Tak więc rozpoczynający się sezon ogrzewczy w Złotym Stoku znowu przyniesie problem niskiej emisji spalin. Tym razem może on być o tyle poważniejszy, że niektórzy właściciele i najemcy mieszkań ogrzewanych węglem, wobec trudności z jego zakupem, zaczną wykorzystywać np. chrust i gałęzie.

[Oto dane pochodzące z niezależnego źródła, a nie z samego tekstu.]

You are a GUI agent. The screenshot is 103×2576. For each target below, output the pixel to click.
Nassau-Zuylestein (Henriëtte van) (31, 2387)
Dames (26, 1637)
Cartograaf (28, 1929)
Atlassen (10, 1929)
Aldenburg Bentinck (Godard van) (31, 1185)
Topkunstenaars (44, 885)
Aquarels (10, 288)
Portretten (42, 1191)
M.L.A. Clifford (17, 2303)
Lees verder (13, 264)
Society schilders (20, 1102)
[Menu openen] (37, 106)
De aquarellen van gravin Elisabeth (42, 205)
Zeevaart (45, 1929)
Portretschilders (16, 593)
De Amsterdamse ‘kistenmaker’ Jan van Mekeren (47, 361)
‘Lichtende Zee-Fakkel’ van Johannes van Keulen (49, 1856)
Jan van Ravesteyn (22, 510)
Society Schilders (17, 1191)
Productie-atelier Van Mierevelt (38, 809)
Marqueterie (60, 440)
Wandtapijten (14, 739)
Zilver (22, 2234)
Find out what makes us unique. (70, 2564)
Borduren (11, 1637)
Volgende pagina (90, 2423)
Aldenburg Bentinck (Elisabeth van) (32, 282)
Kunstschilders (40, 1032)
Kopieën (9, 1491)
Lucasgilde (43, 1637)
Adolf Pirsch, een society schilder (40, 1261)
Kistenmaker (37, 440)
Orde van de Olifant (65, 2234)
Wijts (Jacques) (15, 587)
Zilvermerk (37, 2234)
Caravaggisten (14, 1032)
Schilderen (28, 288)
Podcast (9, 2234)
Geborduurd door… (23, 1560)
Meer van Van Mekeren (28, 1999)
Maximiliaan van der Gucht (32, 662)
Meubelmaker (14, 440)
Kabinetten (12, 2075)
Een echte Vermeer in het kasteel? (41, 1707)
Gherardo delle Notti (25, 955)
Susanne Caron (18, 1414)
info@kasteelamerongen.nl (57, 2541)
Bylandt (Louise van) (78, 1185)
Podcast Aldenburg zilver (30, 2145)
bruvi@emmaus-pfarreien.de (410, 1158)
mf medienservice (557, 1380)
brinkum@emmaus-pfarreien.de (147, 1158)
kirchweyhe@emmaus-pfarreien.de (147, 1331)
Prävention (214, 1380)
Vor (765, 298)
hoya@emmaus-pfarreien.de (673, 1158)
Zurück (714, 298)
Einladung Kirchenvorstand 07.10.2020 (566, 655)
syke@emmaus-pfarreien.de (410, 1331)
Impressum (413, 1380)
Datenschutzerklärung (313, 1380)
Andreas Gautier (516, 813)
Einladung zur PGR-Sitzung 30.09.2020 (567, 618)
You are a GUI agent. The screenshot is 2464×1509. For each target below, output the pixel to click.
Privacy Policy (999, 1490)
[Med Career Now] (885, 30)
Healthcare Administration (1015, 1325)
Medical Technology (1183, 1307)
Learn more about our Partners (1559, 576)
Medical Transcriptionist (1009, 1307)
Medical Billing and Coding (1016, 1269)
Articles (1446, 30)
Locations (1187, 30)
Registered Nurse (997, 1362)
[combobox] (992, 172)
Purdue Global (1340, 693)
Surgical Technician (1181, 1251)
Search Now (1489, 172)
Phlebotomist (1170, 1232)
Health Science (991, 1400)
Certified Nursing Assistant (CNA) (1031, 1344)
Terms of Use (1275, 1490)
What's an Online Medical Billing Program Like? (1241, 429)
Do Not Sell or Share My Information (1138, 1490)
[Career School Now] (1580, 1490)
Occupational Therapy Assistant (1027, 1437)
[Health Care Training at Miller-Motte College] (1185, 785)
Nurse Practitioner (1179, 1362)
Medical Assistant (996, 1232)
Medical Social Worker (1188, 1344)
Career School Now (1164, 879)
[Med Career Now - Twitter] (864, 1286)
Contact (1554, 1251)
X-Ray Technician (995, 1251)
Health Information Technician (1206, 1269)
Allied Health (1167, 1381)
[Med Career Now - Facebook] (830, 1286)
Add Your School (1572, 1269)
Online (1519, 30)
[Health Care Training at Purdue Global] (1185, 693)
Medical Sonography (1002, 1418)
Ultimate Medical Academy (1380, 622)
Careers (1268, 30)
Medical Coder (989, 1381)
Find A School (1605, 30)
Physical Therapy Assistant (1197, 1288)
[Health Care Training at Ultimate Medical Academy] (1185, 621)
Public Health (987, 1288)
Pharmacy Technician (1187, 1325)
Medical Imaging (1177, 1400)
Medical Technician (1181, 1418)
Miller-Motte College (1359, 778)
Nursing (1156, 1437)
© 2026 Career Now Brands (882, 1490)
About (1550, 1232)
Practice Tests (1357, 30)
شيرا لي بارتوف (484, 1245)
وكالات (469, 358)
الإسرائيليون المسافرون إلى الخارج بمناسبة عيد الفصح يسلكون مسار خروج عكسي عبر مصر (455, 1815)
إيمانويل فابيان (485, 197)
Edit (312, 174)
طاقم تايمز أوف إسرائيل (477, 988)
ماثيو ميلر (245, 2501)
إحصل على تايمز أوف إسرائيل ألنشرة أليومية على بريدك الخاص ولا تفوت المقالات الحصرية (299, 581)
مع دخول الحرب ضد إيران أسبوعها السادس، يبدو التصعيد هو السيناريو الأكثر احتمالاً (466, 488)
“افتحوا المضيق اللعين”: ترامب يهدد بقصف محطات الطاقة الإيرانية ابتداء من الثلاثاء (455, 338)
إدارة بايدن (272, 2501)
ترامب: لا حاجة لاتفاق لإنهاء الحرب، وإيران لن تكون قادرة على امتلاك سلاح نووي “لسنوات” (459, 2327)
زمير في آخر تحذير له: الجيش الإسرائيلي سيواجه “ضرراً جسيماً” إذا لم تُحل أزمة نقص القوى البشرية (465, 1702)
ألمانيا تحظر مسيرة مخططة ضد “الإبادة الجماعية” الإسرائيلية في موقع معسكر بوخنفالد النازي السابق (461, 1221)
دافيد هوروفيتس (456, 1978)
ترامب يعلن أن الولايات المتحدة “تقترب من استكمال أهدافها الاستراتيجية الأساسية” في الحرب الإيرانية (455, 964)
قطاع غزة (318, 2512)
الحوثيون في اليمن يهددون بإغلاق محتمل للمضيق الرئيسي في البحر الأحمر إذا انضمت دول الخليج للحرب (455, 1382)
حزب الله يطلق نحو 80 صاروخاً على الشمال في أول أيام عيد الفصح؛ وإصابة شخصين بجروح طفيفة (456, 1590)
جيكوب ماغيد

- Staramy się pomóc w jak najszybszym uzyskaniu dodatku węglowego. Nie przekazaliśmy tego zadania do ośrodka pomocy społecznej, tylko zajęliśmy się nim sami, aby procedowanie trwało jak najkrócej. Liczba złożonych wniosków przekroczyła tysiąc, przy zameldowanych 4,3 tys. osobach i 3,2 tys. zamieszkujących w gminie - informuje burmistrzyni. - Już zweryfikowaliśmy te wnioski i złożyliśmy zapotrzebowanie na pieniądze od wojewody. Podobnie jest w przypadku innych paliw, na które przysługuje rządowy dodatek.